What I Was Trying to Solve
Building AI shouldn’t require a $10,000 GPU or a $20/month subscription to a closed API. I wanted to see if I could build a “Poor Man’s Supercomputer”—a cluster of low-cost ARM devices that could run a competent language model for basic lab assistance.
The goal wasn’t just raw performance. It was about sovereignty—having a private brain that remains functional even when the global internet is fragmented.

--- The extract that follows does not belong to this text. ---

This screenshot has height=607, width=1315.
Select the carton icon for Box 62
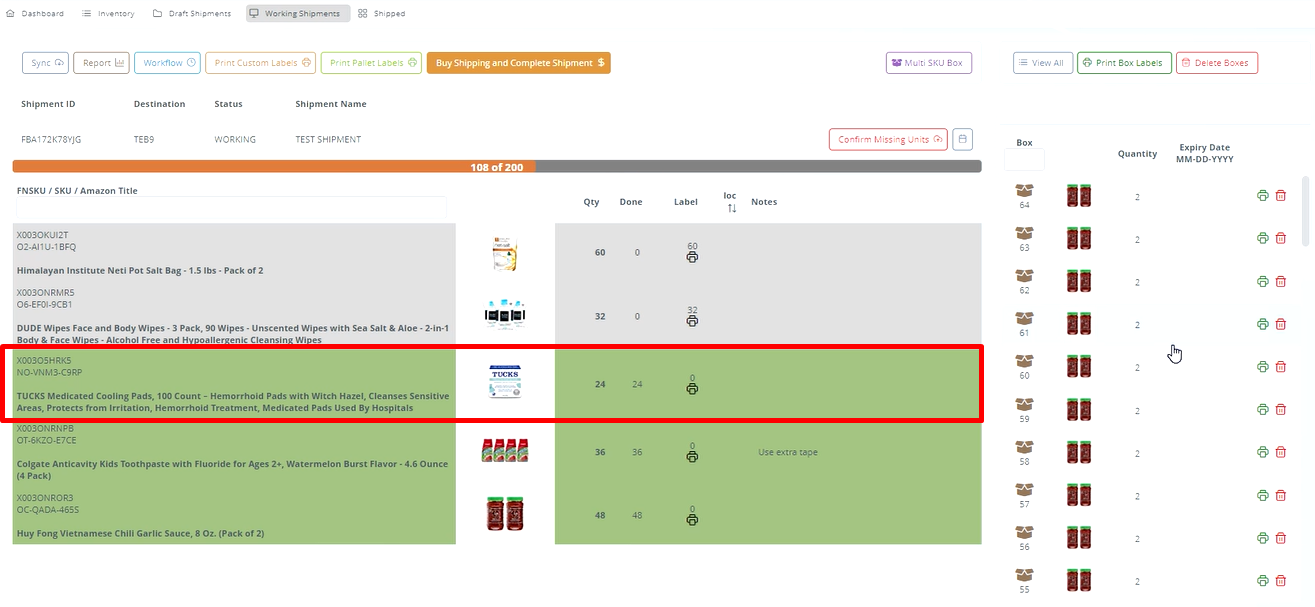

Architecture: The ARM Intelligence Layer
The cluster consists of four Raspberry Pi 5s (8GB) networked via a high-speed switch. Each node runs a headless Ubuntu Server environment, with Ollama serving as the core inference engine.
graph TD
subgraph "External Access"
U[User CLI] --> CT[Cloudflare Tunnel]
end
subgraph "The Cluster (Pi 5 x 4)"
CT --> P1[Node 1: Master]
P1 --> P2[Node 2: Worker]
P1 --> P3[Node 3: Worker]
P1 --> P4[Node 4: Worker]
end
subgraph "Storage"
P1 --> SSD[NVMe Shared Storage]
end
The Build: Scaling with Ollama
The real challenge wasn’t just installing Ollama, but making it accessible and resilient across a distributed network.
1. Headless Setup and Thermal Management
I use Argon ONE V3 cases for each Pi 5. At full inference load, a Pi 5 will throttle within 60 seconds without active cooling. The Argon cases provide both passive cooling via the aluminum shell and active cooling via a software-controlled fan.
# Standardizing the environment across all 4 nodes
curl -fsSL https://ollama.com/install.sh | sh
sudo systemctl enable ollama
2. Secure Remote Access via Cloudflare Tunnels
I refuse to open ports on my home firewall. Instead, I use Cloudflare Tunnels (cloudflared) to create a secure, encrypted connection. This links the lab’s master node securely to the internet.
# config.yml for Cloudflare Tunnel
tunnel: lab-intelligence-tunnel
credentials-file: /home/rohit/.cloudflared/cert.json
ingress:
- hostname: brain.gekro.com
service: http://localhost:11434
- service: http_status:404
This allows me to use the OLLAMA_HOST variable on my laptop anywhere in the world:
export OLLAMA_HOST=brain.gekro.com
ollama run llama3 "Summarize these lab logs."
What I Learned (The “How” of Bottlenecks)
-
Memory Bandwidth is the Real Ceiling — While the Pi 5 is fast, its memory bandwidth is the primary bottleneck. For ARM clusters, Concurrency is a much better use of hardware than model splitting. Handling 4 different small requests on 4 different nodes beats model parallelism over Gigabit Ethernet.
-
Power Stability — A 4-node cluster draws significant power under load (~45-50W). I switched to a dedicated PoE+ (Power over Ethernet) switch to power the nodes. This reduced cable clutter and ensured consistent 5V/5A supply, preventing brownouts.
-
Storage Latency — Don’t run your models off SD cards. The initial model load time on an SD card was over 45 seconds. By switching to an NVMe SSD via the PCIe HAT, load times dropped to under 8 seconds.
Where This Goes
I’m currently experimenting with Distroless Ollama Containers. The goal is to strip away the entire Linux userland and run Ollama as a minimal binary. This squeezes an extra 5-10% of RAM for larger parameter models. The lab is a game of millimeters.